Prompt> Give the part of the records that opens with the line containing "You are a GUI" and runs through the end of the records as a numbered list, leaving out blank lines.

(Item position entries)
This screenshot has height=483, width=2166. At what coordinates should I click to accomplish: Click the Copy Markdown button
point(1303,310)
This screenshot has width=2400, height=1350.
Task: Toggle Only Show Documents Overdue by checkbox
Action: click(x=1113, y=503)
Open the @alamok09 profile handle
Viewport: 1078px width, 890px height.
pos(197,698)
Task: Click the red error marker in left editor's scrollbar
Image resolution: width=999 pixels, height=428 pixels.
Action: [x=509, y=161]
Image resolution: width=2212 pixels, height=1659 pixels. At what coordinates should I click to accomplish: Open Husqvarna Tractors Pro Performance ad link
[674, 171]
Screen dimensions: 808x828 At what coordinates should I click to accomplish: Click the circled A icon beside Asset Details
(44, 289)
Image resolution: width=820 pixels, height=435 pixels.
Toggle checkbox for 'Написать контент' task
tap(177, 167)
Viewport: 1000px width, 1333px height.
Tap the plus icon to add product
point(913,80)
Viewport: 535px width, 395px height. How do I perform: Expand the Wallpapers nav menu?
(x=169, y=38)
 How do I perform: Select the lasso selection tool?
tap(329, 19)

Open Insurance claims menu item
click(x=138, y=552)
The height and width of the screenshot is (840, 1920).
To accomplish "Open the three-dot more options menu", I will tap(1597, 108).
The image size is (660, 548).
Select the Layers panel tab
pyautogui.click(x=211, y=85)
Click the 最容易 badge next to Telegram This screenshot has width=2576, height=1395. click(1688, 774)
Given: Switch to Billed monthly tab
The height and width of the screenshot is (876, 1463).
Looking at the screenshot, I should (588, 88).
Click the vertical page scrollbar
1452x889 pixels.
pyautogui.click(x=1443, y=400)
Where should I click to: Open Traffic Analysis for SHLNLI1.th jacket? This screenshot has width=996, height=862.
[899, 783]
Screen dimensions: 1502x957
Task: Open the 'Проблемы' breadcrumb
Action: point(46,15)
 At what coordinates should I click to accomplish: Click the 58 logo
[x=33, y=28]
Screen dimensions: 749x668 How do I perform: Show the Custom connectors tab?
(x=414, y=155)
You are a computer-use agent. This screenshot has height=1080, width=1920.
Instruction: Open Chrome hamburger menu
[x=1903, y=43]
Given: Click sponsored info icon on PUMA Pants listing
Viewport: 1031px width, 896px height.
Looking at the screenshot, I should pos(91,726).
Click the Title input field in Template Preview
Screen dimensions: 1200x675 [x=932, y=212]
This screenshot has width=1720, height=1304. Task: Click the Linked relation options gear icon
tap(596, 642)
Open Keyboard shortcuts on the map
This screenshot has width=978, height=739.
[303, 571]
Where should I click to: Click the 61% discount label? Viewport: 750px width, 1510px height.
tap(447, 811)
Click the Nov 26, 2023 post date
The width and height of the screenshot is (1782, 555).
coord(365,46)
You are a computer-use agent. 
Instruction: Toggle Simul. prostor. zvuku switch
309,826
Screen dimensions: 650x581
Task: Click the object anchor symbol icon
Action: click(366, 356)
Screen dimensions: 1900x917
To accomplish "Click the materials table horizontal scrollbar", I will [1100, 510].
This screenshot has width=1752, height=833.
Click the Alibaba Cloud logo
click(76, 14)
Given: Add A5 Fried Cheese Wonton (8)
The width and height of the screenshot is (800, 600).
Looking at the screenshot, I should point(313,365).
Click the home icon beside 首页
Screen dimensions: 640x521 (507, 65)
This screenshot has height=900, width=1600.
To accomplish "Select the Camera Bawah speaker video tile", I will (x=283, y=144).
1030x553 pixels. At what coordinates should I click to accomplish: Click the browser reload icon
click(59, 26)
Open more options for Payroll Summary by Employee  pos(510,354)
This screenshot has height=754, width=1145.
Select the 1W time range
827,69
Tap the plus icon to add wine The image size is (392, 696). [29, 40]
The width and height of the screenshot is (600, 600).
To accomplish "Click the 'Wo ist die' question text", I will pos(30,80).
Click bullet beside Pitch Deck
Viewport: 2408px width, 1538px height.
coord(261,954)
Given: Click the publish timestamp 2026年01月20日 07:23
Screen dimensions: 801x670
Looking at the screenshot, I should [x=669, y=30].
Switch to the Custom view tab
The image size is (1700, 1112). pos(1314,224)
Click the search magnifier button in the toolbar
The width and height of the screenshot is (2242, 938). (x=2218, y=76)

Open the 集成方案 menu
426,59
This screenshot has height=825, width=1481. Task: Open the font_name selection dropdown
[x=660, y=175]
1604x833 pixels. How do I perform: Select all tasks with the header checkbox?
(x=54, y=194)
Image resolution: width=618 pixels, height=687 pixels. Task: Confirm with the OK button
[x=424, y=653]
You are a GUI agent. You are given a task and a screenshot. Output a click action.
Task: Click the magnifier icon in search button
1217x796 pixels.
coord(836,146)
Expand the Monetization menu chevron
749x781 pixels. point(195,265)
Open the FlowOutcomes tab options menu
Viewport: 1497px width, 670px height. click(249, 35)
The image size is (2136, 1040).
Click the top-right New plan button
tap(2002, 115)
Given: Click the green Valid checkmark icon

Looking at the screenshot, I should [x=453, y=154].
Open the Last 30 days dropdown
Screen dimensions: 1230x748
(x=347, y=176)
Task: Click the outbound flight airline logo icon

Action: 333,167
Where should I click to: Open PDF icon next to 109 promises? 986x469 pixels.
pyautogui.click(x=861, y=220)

The reply>
1. You are a GUI agent. You are given a task and a screenshot. Output a click action.
2. Task: Click the magnifier icon in search button
3. 1217x796 pixels.
4. coord(836,146)
5. Expand the Monetization menu chevron
6. 749x781 pixels. point(195,265)
7. Open the FlowOutcomes tab options menu
8. Viewport: 1497px width, 670px height. click(249, 35)
9. The image size is (2136, 1040).
10. Click the top-right New plan button
11. tap(2002, 115)
12. Given: Click the green Valid checkmark icon
13. Looking at the screenshot, I should [x=453, y=154].
14. Open the Last 30 days dropdown
15. Screen dimensions: 1230x748
16. (x=347, y=176)
17. Task: Click the outbound flight airline logo icon
18. Action: 333,167
19. Where should I click to: Open PDF icon next to 109 promises? 986x469 pixels.
20. pyautogui.click(x=861, y=220)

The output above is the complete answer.